If you’re just here to grab some code or use the bookmarklet, these links should help:

Had a crisis of impostor syndrome, wanted to bang out a quick project to see if I actually enjoy programming in my free time. Sat at my desk for a while, clicking through my google keep notes tagged with “app-ideas,” lots of stuff about playing with random free data sources I’ve found over the years, or APIs, that sort of thing. Didn’t really have the energy to be playing like that, but then remembered that I’d been meaning to find a way to get my kindle highlights in, like, JSON or something, to play with.

For a little bit I was using the readwise service for playing around with highlights, thought about making an ANKI flow or something. But, that costs money, and I’m cutting all expenses in prep for our move to Taiwan.

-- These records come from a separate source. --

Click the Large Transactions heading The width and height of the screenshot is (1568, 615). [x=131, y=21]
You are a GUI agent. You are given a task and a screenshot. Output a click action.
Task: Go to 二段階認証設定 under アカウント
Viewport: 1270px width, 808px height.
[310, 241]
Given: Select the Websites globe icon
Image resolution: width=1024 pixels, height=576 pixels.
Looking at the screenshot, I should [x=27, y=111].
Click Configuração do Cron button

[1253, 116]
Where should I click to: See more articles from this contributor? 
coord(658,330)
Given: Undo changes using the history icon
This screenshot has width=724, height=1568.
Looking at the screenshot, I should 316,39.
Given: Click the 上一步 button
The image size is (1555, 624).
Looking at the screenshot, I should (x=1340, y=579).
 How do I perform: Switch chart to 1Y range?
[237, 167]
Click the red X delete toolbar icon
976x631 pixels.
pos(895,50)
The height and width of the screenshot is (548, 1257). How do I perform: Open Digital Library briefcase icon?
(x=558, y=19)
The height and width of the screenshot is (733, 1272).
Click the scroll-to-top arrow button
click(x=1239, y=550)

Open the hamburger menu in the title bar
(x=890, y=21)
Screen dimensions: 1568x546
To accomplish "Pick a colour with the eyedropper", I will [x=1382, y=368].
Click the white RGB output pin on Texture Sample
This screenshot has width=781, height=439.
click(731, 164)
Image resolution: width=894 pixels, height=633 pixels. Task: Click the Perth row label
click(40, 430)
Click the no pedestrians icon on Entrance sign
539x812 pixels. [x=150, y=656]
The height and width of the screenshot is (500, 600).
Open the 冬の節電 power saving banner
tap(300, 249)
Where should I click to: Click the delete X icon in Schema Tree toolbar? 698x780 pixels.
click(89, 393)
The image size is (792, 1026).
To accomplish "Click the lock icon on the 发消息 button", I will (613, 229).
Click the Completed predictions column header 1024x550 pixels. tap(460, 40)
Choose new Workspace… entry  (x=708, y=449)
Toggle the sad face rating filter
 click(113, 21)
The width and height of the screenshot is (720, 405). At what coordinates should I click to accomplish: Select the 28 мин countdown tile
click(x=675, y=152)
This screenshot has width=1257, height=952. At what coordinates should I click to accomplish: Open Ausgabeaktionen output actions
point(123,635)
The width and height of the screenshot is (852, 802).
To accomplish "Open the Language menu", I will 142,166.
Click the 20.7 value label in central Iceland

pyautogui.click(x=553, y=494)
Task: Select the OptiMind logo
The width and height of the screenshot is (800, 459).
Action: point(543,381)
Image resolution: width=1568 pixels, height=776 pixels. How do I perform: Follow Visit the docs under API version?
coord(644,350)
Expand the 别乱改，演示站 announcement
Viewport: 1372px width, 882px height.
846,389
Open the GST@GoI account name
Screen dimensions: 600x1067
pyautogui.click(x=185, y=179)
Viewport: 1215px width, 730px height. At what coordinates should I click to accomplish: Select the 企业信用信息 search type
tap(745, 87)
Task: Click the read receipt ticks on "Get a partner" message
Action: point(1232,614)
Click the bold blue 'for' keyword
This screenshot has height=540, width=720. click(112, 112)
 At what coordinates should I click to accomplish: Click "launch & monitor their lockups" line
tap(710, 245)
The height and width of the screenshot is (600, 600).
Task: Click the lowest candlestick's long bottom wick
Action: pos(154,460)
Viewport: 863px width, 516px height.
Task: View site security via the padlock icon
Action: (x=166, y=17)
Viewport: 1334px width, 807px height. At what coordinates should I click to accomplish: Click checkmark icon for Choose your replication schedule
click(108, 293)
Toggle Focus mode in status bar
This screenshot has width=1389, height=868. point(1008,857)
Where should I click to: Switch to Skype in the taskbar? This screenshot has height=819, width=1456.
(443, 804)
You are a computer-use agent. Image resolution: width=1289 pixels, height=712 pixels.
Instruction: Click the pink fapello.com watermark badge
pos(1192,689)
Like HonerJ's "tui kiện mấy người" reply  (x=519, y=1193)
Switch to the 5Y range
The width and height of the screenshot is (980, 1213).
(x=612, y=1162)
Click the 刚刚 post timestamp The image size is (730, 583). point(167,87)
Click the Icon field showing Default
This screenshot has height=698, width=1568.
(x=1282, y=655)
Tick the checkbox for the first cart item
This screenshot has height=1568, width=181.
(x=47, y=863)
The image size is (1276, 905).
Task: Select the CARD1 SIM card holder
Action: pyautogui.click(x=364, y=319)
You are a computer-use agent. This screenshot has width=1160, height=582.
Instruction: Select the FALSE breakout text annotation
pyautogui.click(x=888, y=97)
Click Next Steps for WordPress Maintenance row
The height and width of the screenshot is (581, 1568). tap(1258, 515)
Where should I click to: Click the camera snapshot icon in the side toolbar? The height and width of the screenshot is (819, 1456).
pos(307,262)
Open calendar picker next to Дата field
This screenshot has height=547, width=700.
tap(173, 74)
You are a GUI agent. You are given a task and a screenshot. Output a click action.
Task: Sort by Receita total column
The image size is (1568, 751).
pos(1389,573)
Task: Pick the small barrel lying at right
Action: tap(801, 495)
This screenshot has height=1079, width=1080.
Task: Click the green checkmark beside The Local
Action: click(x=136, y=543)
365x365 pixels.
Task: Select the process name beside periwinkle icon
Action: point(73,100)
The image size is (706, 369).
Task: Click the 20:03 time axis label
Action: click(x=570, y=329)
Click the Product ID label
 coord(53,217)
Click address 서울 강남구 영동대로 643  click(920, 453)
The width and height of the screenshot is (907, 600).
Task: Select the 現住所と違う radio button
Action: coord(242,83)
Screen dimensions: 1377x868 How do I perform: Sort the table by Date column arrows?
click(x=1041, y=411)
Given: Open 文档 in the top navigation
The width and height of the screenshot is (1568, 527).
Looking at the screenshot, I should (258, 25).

Ok, so, that shouldn’t be hard, just gotta find out some programmatic way to grab them.

So first, what official ways am I allowed to grab them? I could only find one: https://read.amazon.com/kp/notebook . But, that site doesn’t really work in firefox. Also, it appears to have been built by readwise, and sometimes redirects to readwise’s site. I’m really curious what the relationship is there between readwise and Amazon. For example, read.amazon.com is just the kindle web reader.

Anyway, first thought, I’m trying to get some python apps on my github, maybe I can do some wild ass python app that authenticates and then navigates the webapp? Tossed that idea out pretty quickly, the Amazon site has some gnarly javascript I’d have to sort out, no thanks. So second choice is simply a bookmarklet. I’d never made one but I heard they were easy. I looked up just enough to know that basically, if my code worked in the inspection tools console, it’ll work in a bookmarklet, so cracked on with that framework.

I wondered if there were XHR requests I could inspect, so first I popped open the network panel of the inspector tool and clicked on some books to see what came back. Looks like it’s a server-side rendered app, as what comes back from requests is just HTML webpages.

From there I was basically just clicking around in the inspector tool throughout the DOM, finding the best way to select certain nodes and extract text from them.

First I figured out how to grab what I need from a given page, namely the book title, author, location where the note was found in the book, and the highlight text itself. All of that exists in a list of elements that each helpfully (but also terribly) have the id #highlight.

function scrapePage(virtualDocument) {
  // virtualDocument is used instead of document
  // for reasons that'll be clear later
  virtualDocument.querySelectorAll('#highlight').forEach((el) => {
    const metadata = el.closest('.a-spacing-base')
      .querySelector('#annotationNoteHeader')
      .innerText;

    const highlightText = el.innerText;

    const title = virtualDocument
      .querySelector('h3.kp-notebook-metadata')
      .textContent;

    const author = virtualDocument
      .querySelector('p.kp-notebook-metadata.a-spacing-none')
      .textContent;

    highlights.push({ metadata, highlightText, title, author });
  });
};

Now, I needed to figure out how to get each of the pages available. So, with the network inspector open, I clicked some of the books on the left-side navigation. Luckily, those links trigger navigations to read.amazon.com/kp/notebook/{{ASIN}}, with ASIN being, I dunno, some kind of unique book identifier? Point is, a very straightforward API, even though it’s returning full HTML pages.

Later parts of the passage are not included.